Enseigner au XXI siècle

Archive mensuelles: juillet 2014

Faire parler les morts ?

En ces temps de centenaire de la Guerre mondiale, on est tenté d’effectuer des parallèles historiques. Les historiens sérieux, gens que j’admire- quand ils ne s’avisent pas de dire comment l’histoire doit être enseignée en collège et lycée, au lieu de simplement donner un avis- mettent en garde en général contre d’abusives mises en relation. Ainsi récemment, dans une passionnante émission de Arrêt sur images, Antoine Prost et Jean-Jacques Becker rejetaient l’idée qu’en 1914, un discours sur le « déclin » aurait été dominant dans la société française, à la manière de 2014, contrairement à ce qu’affirmait un journaliste de L’Expansion qui défendait avec humour mais un peu de legereté la ressemblance supposée des situations. Les analogies sont toujours tentantes, mais rappelons la vieille mise en garde pascalienne : « comparaison n’est pas raison ». Les effets de contexte sont toujours essentiels et comme dans toute comparaison, on prend les éléments qui vont dans le sens de la thèse qu’on défend et on oublie toutes les différences.

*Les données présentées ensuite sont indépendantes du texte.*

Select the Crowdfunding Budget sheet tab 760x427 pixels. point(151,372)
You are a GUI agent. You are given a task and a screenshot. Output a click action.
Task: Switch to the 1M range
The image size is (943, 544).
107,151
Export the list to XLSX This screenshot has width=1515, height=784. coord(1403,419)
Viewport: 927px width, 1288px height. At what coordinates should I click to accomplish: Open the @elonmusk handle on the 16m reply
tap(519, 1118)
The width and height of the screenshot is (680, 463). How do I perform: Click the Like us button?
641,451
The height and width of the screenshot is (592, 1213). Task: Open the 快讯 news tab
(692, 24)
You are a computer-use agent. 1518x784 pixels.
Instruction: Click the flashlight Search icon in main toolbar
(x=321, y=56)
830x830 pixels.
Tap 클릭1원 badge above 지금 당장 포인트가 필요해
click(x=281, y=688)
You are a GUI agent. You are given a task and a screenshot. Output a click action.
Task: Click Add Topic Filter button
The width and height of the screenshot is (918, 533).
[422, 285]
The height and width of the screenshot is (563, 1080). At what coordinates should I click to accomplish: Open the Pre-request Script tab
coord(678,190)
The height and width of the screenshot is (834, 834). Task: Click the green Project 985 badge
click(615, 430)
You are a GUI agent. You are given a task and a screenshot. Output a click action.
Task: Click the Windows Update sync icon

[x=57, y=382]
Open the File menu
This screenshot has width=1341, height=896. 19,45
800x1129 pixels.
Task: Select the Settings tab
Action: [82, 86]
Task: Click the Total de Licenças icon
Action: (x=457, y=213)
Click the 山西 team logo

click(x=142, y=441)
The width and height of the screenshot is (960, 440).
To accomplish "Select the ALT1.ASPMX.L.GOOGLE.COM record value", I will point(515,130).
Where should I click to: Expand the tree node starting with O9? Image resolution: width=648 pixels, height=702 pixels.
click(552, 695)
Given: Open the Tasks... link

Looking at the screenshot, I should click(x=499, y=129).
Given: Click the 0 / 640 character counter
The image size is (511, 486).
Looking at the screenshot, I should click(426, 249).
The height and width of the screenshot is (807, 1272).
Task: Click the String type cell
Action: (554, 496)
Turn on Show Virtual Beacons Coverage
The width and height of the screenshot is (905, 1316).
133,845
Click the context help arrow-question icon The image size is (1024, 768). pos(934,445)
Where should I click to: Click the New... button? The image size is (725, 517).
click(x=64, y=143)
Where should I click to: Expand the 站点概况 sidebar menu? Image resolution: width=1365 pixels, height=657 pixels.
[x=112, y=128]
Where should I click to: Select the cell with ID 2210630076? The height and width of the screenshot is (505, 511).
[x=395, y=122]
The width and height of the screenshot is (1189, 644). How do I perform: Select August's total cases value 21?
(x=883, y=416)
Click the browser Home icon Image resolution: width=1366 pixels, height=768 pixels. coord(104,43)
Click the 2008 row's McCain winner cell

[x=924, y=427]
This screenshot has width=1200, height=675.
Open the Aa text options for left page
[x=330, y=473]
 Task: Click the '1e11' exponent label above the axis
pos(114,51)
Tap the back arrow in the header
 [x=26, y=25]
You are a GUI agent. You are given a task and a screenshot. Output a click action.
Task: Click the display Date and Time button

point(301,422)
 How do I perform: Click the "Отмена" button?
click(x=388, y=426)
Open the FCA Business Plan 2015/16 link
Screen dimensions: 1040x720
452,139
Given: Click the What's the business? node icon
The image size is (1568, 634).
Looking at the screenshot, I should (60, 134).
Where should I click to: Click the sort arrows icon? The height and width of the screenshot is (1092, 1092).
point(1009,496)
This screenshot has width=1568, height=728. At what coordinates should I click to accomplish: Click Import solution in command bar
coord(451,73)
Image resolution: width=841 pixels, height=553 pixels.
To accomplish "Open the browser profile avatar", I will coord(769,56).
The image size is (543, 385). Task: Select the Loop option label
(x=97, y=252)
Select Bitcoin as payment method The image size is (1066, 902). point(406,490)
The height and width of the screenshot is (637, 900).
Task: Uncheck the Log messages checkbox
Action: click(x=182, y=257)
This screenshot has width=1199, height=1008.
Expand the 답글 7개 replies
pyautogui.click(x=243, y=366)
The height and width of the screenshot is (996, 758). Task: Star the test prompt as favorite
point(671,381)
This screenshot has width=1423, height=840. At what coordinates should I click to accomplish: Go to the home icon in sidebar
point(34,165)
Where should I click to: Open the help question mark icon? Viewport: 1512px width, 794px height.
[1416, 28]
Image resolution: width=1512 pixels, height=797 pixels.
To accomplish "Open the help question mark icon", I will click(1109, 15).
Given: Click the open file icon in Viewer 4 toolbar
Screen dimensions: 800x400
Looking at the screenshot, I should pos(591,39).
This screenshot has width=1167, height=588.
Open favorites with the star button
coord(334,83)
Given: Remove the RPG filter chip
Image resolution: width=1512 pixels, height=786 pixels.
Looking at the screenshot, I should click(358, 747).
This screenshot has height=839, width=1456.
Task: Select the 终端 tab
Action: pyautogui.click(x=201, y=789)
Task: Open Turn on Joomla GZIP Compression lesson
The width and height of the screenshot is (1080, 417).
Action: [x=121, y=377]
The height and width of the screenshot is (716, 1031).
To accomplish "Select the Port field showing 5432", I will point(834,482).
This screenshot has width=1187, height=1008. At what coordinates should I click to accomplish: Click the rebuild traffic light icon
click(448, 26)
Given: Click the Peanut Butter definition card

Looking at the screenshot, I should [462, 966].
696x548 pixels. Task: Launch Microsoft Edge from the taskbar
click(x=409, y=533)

Mais le pire sans doute est de faire parler les morts. Et en particulier Jean Jaurès, puisque l’actualité met au premier plan son tragique assassinat. La belle exposition du Panthéon montre comment ses paroles ont pu être récupérées par des discours politiques les plus divers, jusqu’à être utilisées comme machine de guerre anti-gauche d’aujourd’hui par Nicolas Sarkozy, et même revendiquées à l’aide de discours déformés et tronqués par le Front national.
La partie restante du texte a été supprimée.